▶ **YOUR TASK**
From the line containing "This screenshot has width=780, height=439." down to the final line of the entries below, quote every line verbatim. Exclude pictures.

*** Block opens ***

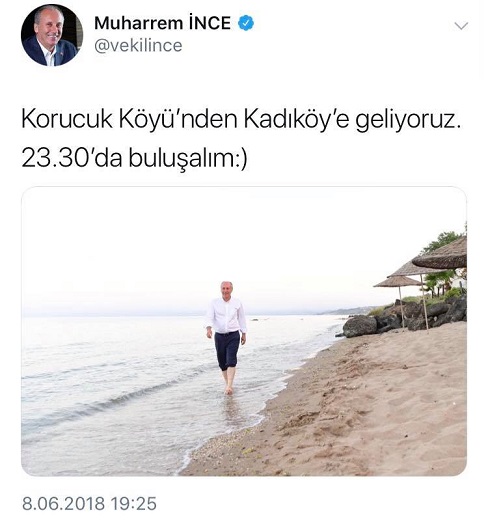Click the blue verified badge icon
This screenshot has width=488, height=526.
click(x=246, y=23)
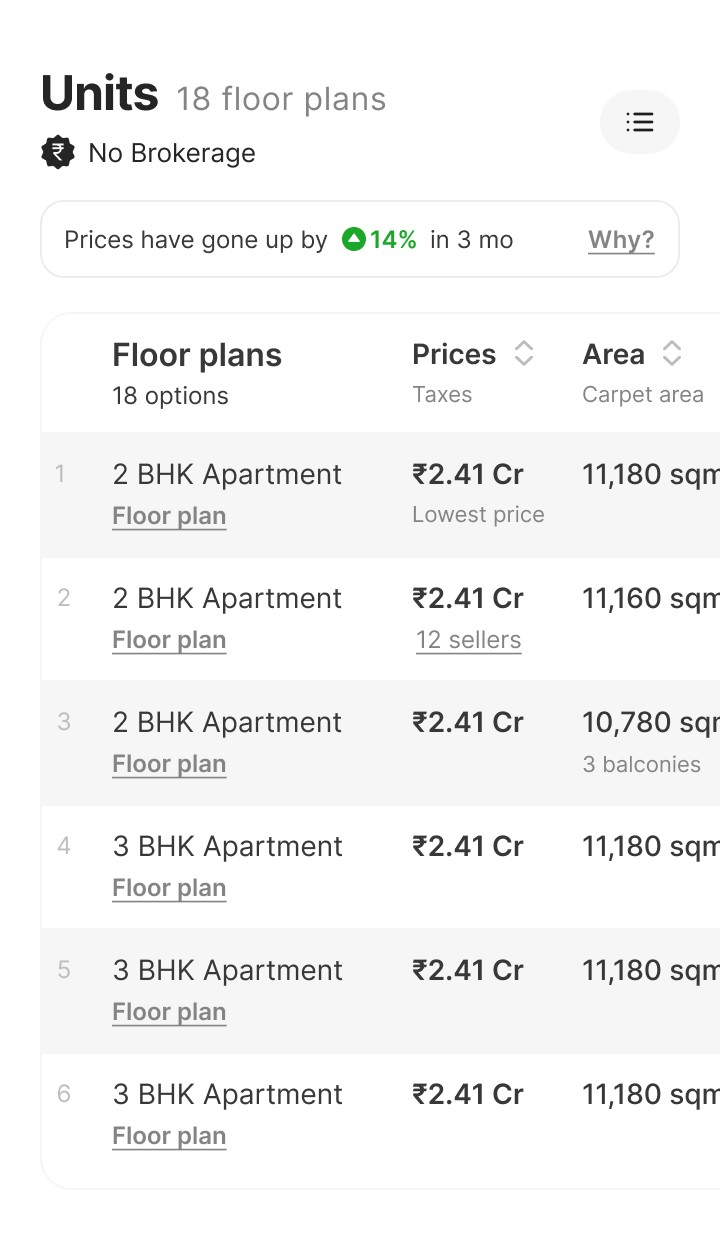Screen dimensions: 720x1254
Task: Click the Floor plans column header
Action: (197, 355)
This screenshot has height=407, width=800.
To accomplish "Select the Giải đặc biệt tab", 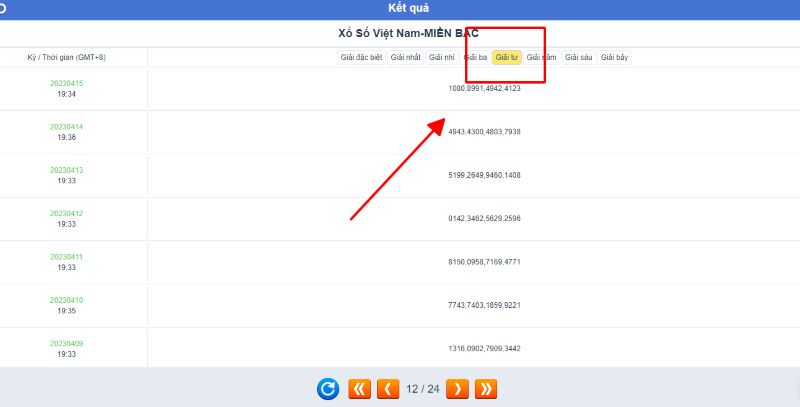I will coord(361,58).
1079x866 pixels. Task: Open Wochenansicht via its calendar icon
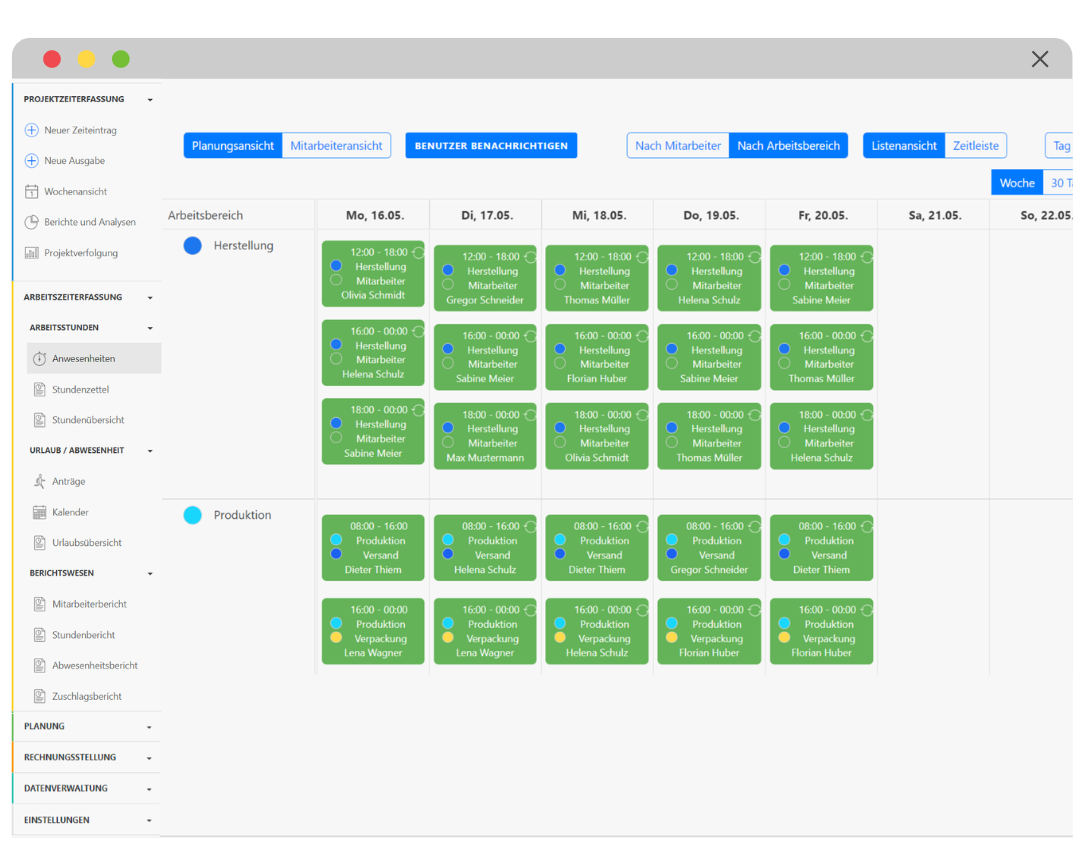31,192
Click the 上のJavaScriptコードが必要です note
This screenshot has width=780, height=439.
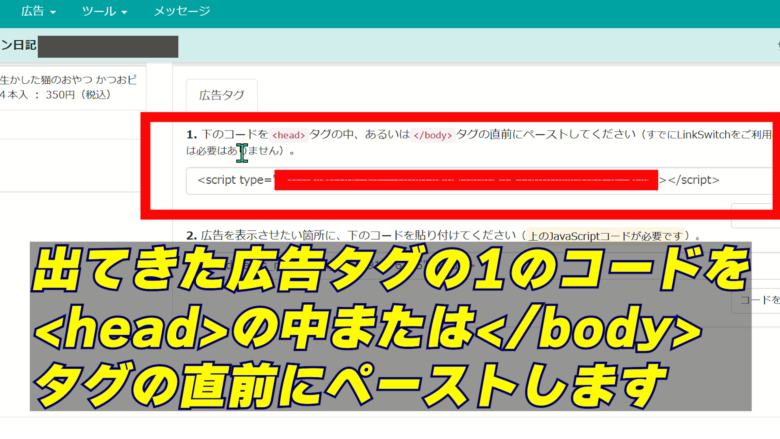[x=611, y=236]
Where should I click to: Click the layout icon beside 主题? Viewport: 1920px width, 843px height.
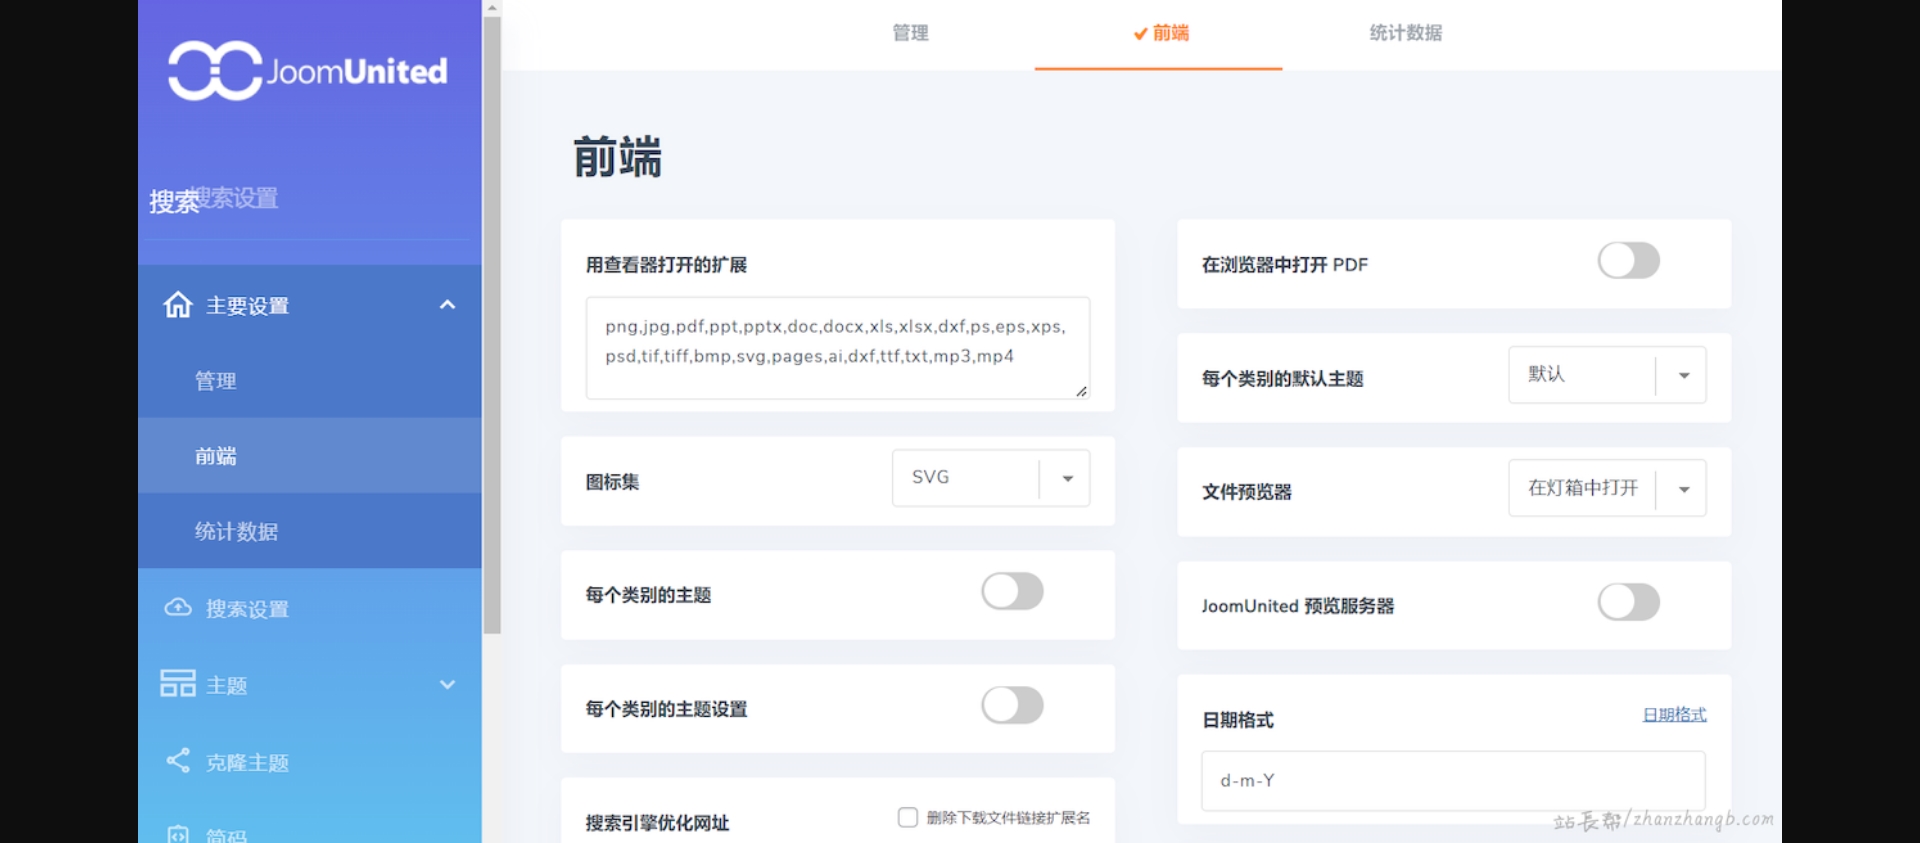[178, 684]
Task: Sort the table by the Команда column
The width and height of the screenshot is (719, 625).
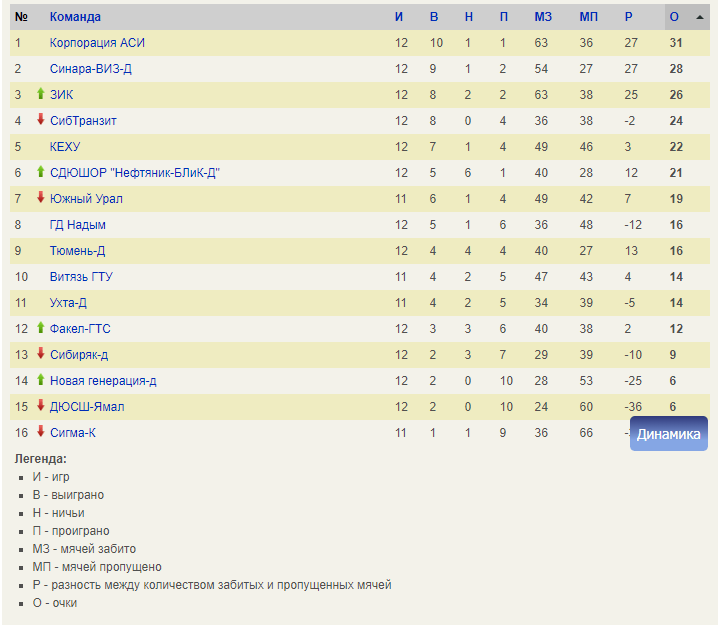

*** Block closes ***

▶ **THE ANSWER**
This screenshot has width=780, height=439.
[x=611, y=236]
Where should I click to: Click the layout icon beside 主题? Viewport: 1920px width, 843px height.
[178, 684]
Task: Sort the table by the Команда column
The width and height of the screenshot is (719, 625).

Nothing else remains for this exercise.